入寮します! 8

side:水瀬遥



ようやく寮に辿り着いた。門から寮までが遠いのは、ただ敷地が広いからというわけではなく、防犯の面もあるらしい。



たしかにこれだけ離れていれば、例え部外者が入ってきたとしてもすぐには寮まで辿り着けないだろう。


門からは離れているが、寮から校舎までは5分程らしいと聞きホッとした。僕は朝が得意じゃないから早起きが必要な程遠くだと困ってしまう。




「ここがこれから3年間過ごしてもらう寮となります。今から今後の生活に必要不可欠な大切なカードをお渡ししますので、呼ばれたら受け取りに来てください。」



如月はそう言って、1人1人に銀色や金色のカードを渡していった。



僕のカードは金色だ。色で何か違うのかな?





「はい、これで皆さんに行き渡りましたね。それではカードの説明をします。不明点は最後にまとめてお聞きしますね。」


そう言って如月は丁寧に説明してくれた。






カードは部屋の鍵になっており、扉に設置されているカードリーダーにかざすと鍵が開く。オートロックなので部屋を出る時はカードを忘れず持ち出す事。



カードはクレジットカードの代わりとなっており、寮内・校舎内に併設してある食堂・スーパー・コンビニでの買い物は全てこのカードを使用する。また、その際の代金は家に請求が届くようになっている事。



カードを無くした際は再発行も可能だが、手数料がかかる上、用意するのに時間がかかるので無くさないよう大切に保管する事。



カードの色は、シルバー・ゴールド・ブラックの3種類。シルバーは通常のカード、ゴールドは成績上位者の特典付きカード、ブラックは役職持ちのみが持つ色である事。ゴールドカードは全施設での購入代金が学園持ちになり、ブラックカードはゴールドカードと同様の特典に合わせてどこの部屋の鍵でも開けられるようになっている事。

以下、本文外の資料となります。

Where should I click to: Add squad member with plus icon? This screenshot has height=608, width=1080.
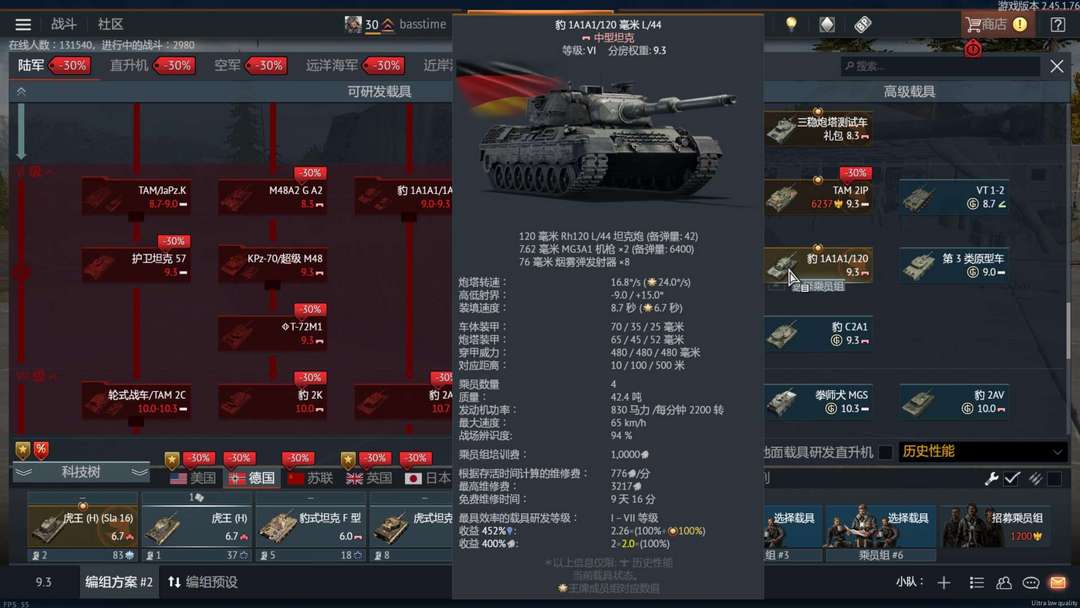pyautogui.click(x=944, y=583)

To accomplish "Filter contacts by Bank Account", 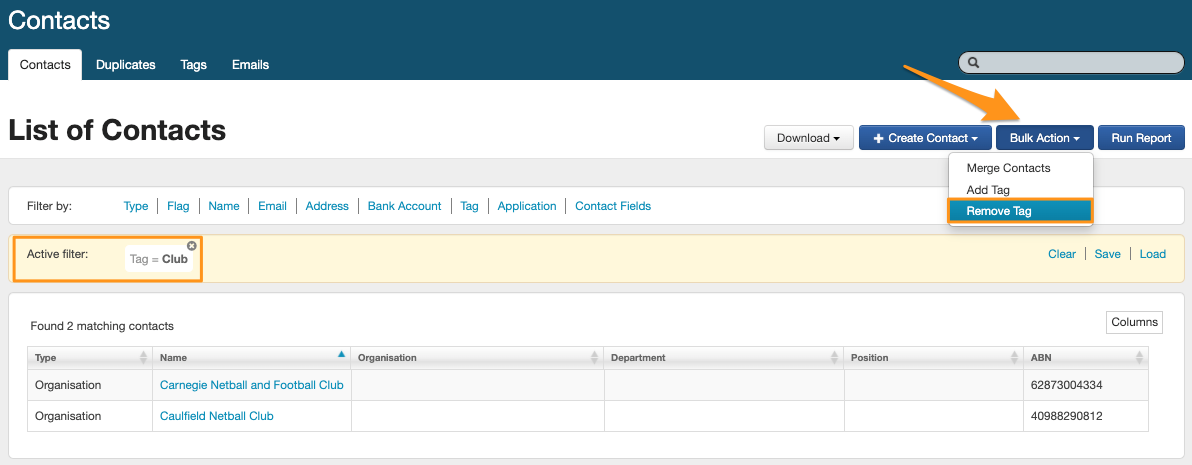I will (404, 206).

「以上の4点が主に大切な所ですかね。何か質問がある方はいらっしゃいますか?」



「あの⋯ブラックカードなんですけど、俺たちの部屋も開ける事が出来るんですか?」



柳が質問するのを聞き、たしかにそれは大事な事だ、と思う。プライバシーは大切だ。




「そうですね、ブラックカードで開けられない場所があるとすれば理事長室くらいです。ただこの学園は社会の縮図です。役持ちの生徒はそれに相応しい言動を求められ、各役職同士問題が無いか互いに目を光らせています。基本的に何があっても大人は介入しませんが、各役員同士が抑止力になっているので余程の事件や緊急事態が無い限り、他人の部屋に押し入る事はまずありません。ご安心ください。」




「そうですか、分かりました。ありがとうございます。」


にこりと笑って答えた如月に、柳もにっこりと笑って返す。何故だか空気が冷たい⋯⋯と周りは少し怯えたように2人を見つめていたが、遥はというと



(ほえぇ⋯⋯役職持ちというのは大変なんだなぁ⋯ブラックカードを持ってる人ってなんだか凄そう。あ!そういえば柳くんの質問ですっかり忘れてたけど僕ってばゴールドカードじゃないか!成績上位者だったって事だよね⋯僕もしかして凄いのでは⋯⋯?食費がタダだ!)




なんて頭は良いはずなのにアホみたいな事を考えていたので、場の空気に全く気付いていなかった。

必然的にずっと無表情だったので、2人の空気に怯えた他生徒からこの人全く動じてない!凄い!と謎の尊敬を集めていた。